Reproduce the passage of the article about Florida's macaque monkeys that opens with "Yates says at" and closes with "capture for years.", substituting "declined" for "dwindled".

DOCUMENT TEXT —
════════════════════

Some say they were brought to Florida during the filming of Tarzan movies many years ago. Others say they were released here as a tourist attraction in the 1930s.

But scientists say it's time to round-up the macaque monkeys in our state, because they carry a disease that could be dangerous to humans.

Vernon Yates of Wildlife Rescue and Rehabilitation knows a thing or two about macaque monkeys. In fact, he's the one that finally trapped Cornelius - the mystery monkey - who'd spent four years evading capture around Tampa Bay.

And he agrees the wild Macaque's should be captured because they're not native to Florida.

“They should be eliminated. I realize they have a lot of history. I realize they've been there for a long time,” he said.

In fact, they’ve been in Florida for nearly century. Brought here in the 1930's as tourist attraction, about 200 macaques still survive in the wild around Silver Springs.

The big question, says Yates: ”What is the state going to do with them?”

The monkeys carry the Herpes B virus, which is deadly in humans. So when a recent federal report found the disease could be transmitted through a bite or scratch, the Florida Fish and Wildlife Conservation Commission decided the monkey’s pose a public health risk.

“Therefore, the FWC supports active management to remove these threats,” says Carli Segelson of the FWC.

Yates says it's probably not a coincidence, that just within the past few months, FWC reached out to him and others with permits to keep macaques in Florida asking, “How many could you take now? Would you be willing to tranquilize them? Would you be willing to do this or that or what have you?“

Yates says at first, capturing the monkeys would be fairly easy. But as their numbers dwindled, the intelligent ones could probably evade capture for years.

“Like Cornelius. He knew me on sight. He knew the gun. He knew the truck. And he knew when I showed up, run.”

FWC says it's still too early in the process to figure out how they would trap the monkeys. Yates is concerned rather than capture, trappers might just kill them.

Which would be a shame, says Yates. Because, despite interactions between the monkeys and humans, like this one captured on video this past summer in Silver Springs – he’s unaware of any humans ever contracting the virus.

“It’s not their fault. And you know, there’s no reason to just kill them because they’re loose. Bring them in.”

For those of you wondering whatever happened to Cornelius the mystery Monkey, he’s still alive a doing fine. He even became a father about three years ago at Dade City’s Wild things, a 22-acre zoo in Pasco County.

════════════════════

DATASET EXTRACT —
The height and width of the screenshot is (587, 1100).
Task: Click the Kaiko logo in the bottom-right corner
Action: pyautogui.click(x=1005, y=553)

════════════════════

EXERCISE SOLUTION —
Yates says at first, capturing the monkeys would be fairly easy. But as their numbers declined, the intelligent ones could probably evade capture for years.